=== DATA SHOWN ===
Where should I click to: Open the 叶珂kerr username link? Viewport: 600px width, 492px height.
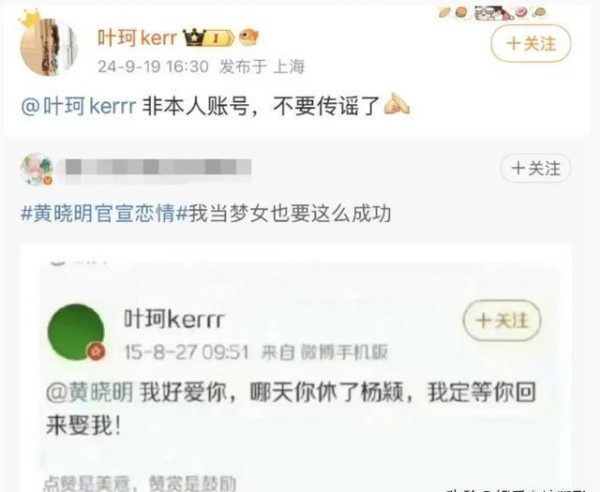click(137, 38)

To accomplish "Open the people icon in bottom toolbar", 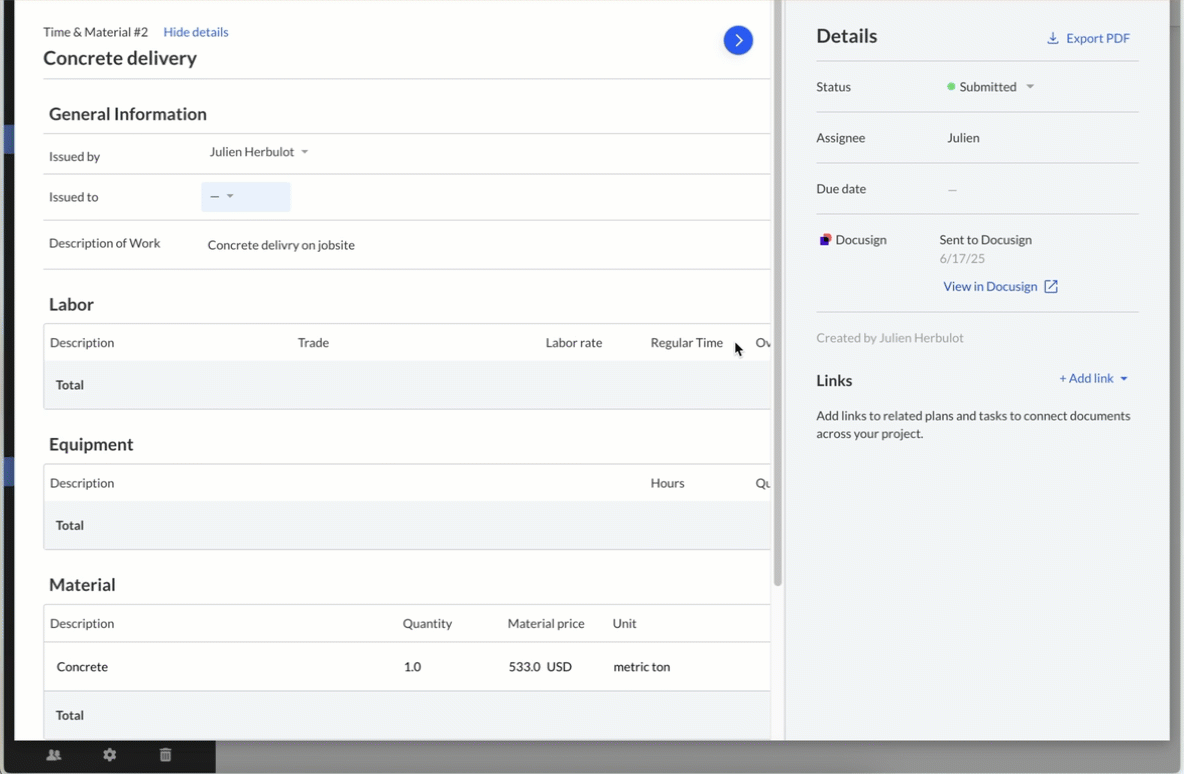I will click(x=54, y=755).
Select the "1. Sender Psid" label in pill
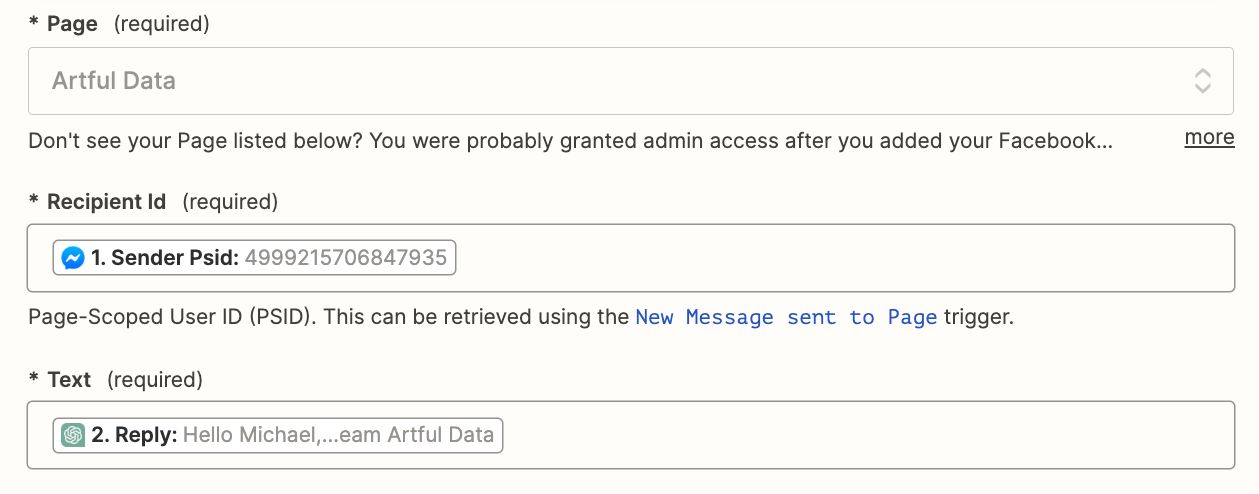 164,258
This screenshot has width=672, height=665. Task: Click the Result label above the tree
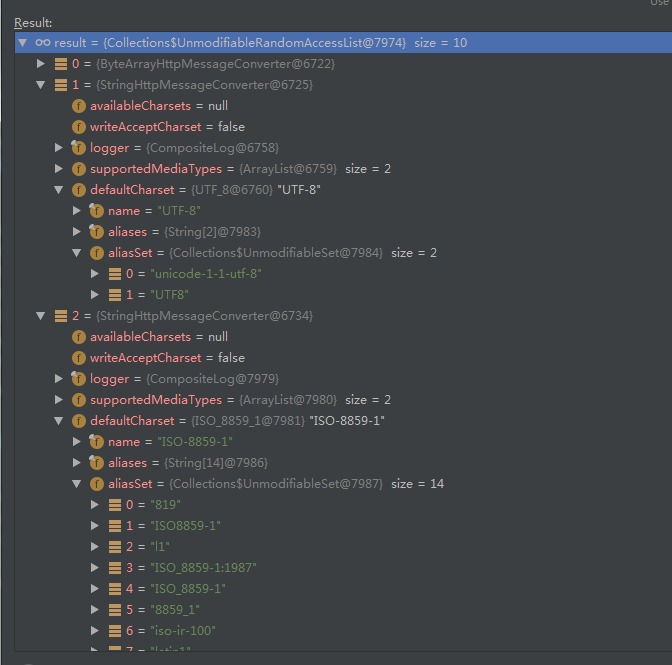pos(33,22)
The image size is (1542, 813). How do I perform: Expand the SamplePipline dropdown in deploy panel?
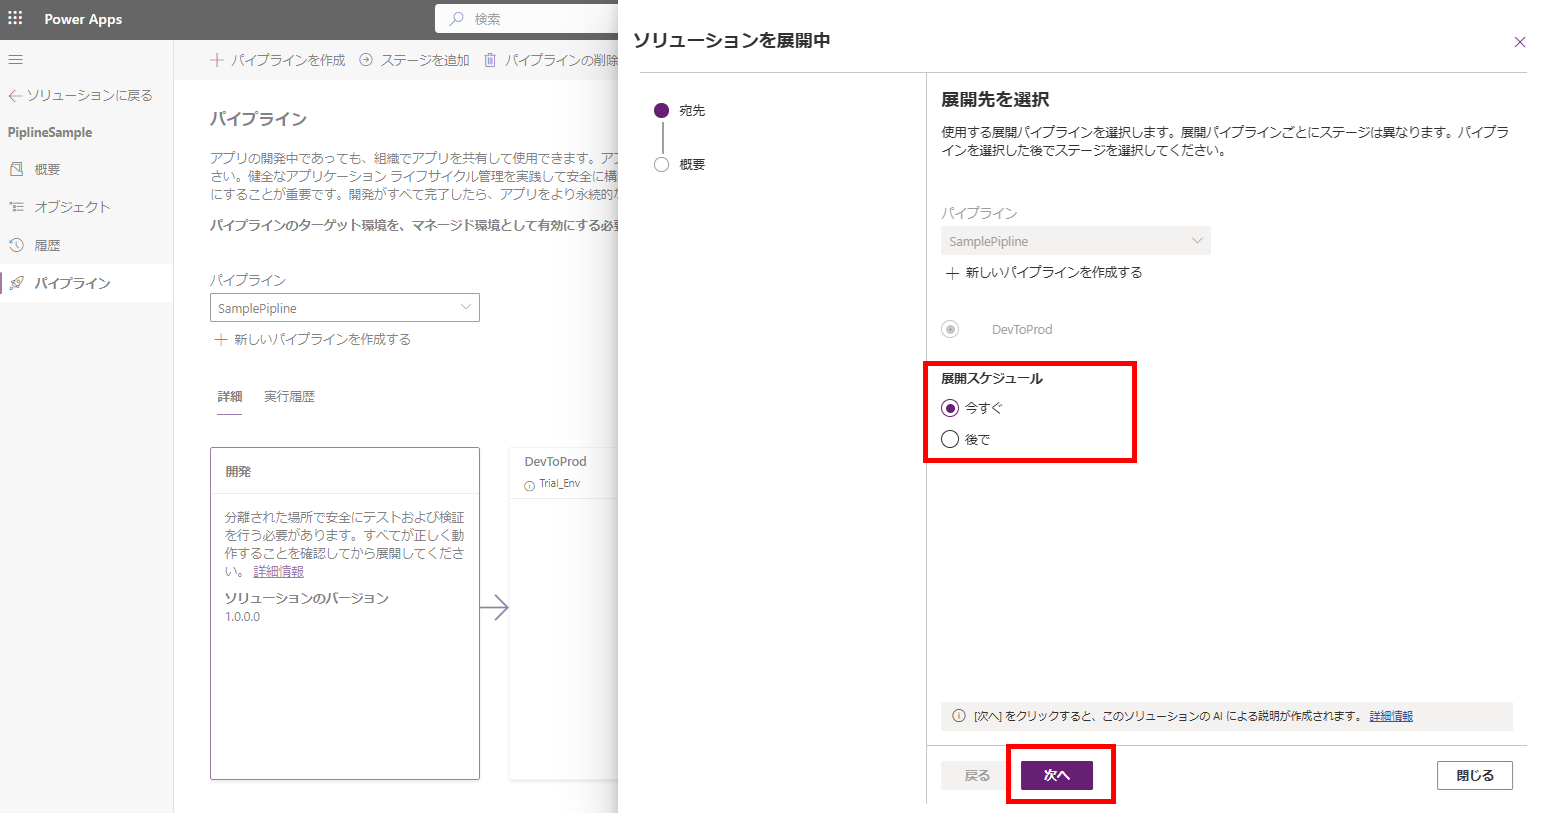(x=1075, y=241)
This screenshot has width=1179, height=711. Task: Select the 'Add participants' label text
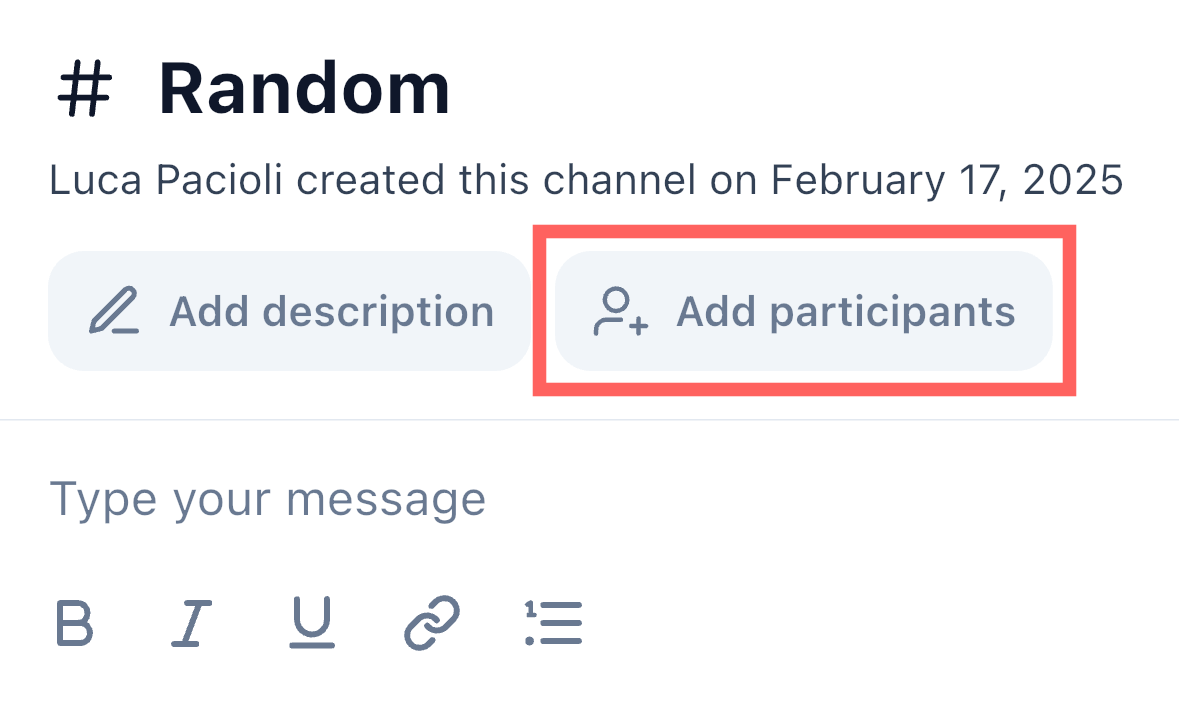[x=845, y=311]
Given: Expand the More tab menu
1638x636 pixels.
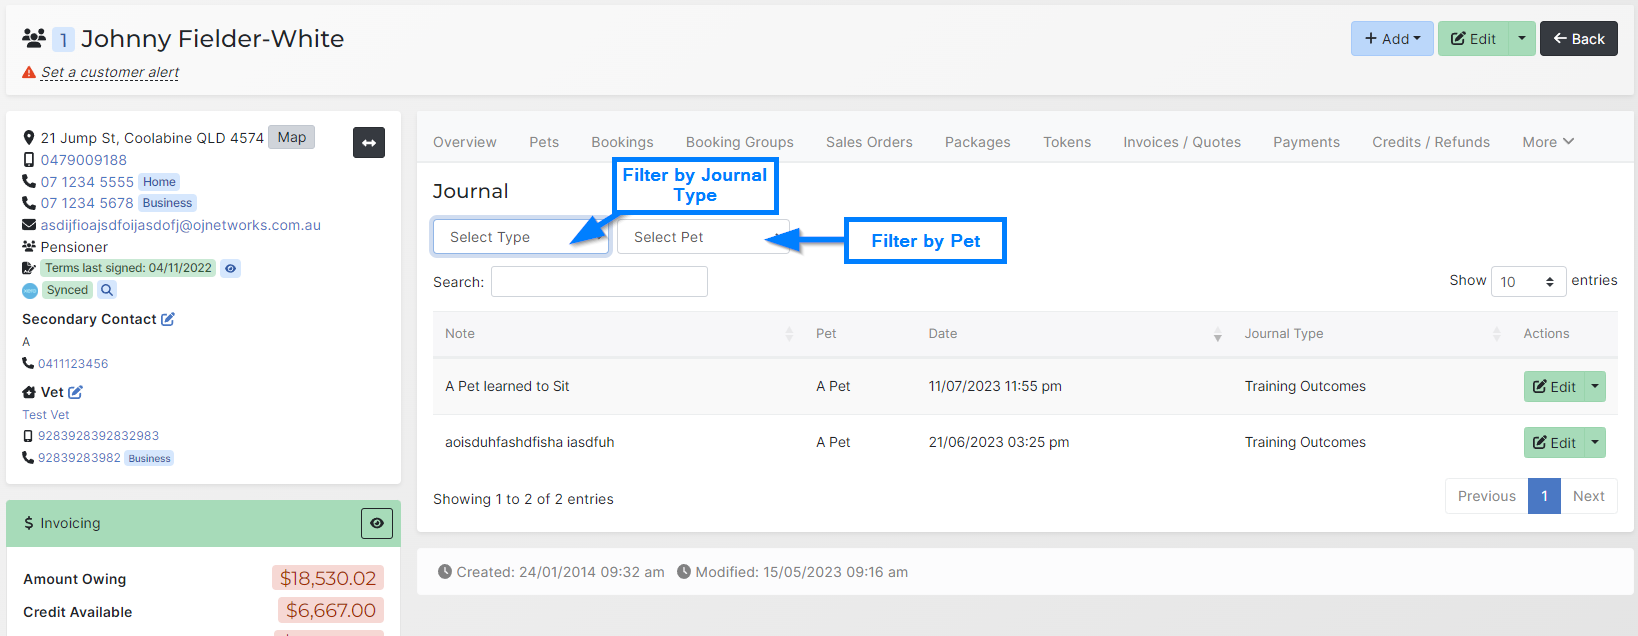Looking at the screenshot, I should (x=1547, y=142).
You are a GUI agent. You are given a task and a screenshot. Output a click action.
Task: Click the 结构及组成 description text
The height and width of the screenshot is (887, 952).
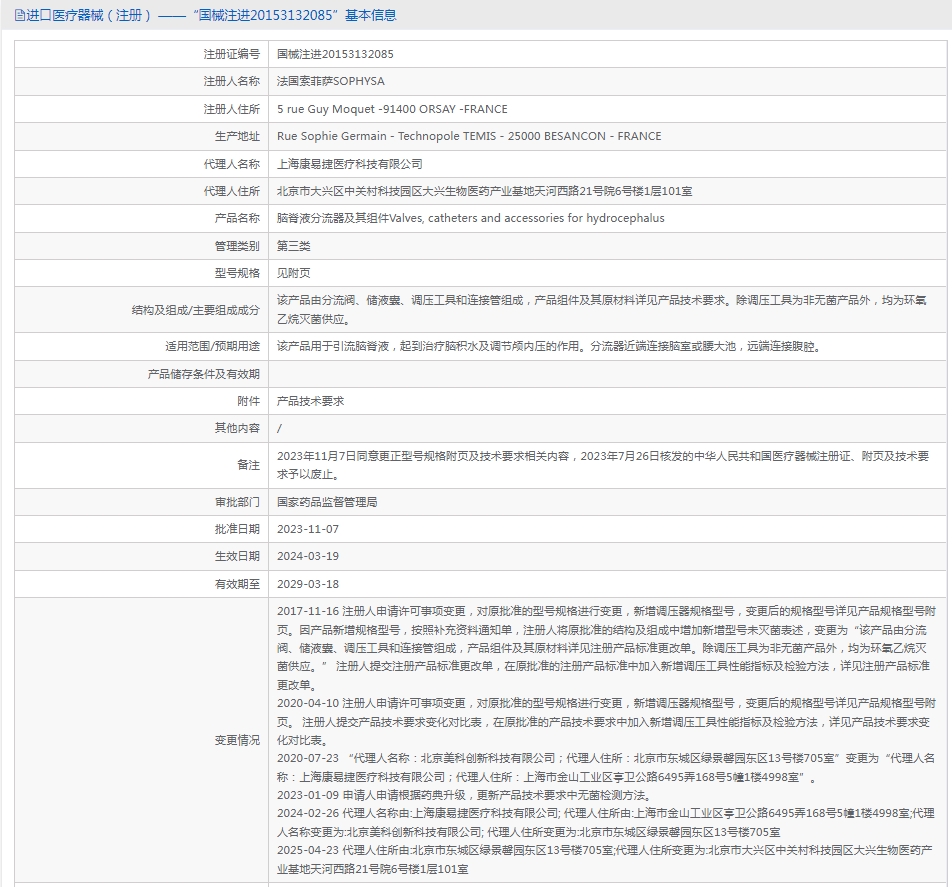point(602,310)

=== WHAT IS NEEDED ===
Set down exactly and only the lines from the line that contains "The image size" through the last line of the entries above, with both of those lines included and the pictures left out.

=== RESPONSE FOR THIS EXERCISE ===
The image size is (1542, 813). How do I perform: Expand the SamplePipline dropdown in deploy panel?
(x=1075, y=241)
This screenshot has width=1179, height=711. Task: Select the 'Add participants' label text
[x=845, y=311]
Given: Expand the More tab menu
1638x636 pixels.
Looking at the screenshot, I should (x=1547, y=142).
You are a GUI agent. You are given a task and a screenshot. Output a click action.
Task: Click the 结构及组成 description text
The height and width of the screenshot is (887, 952).
point(602,310)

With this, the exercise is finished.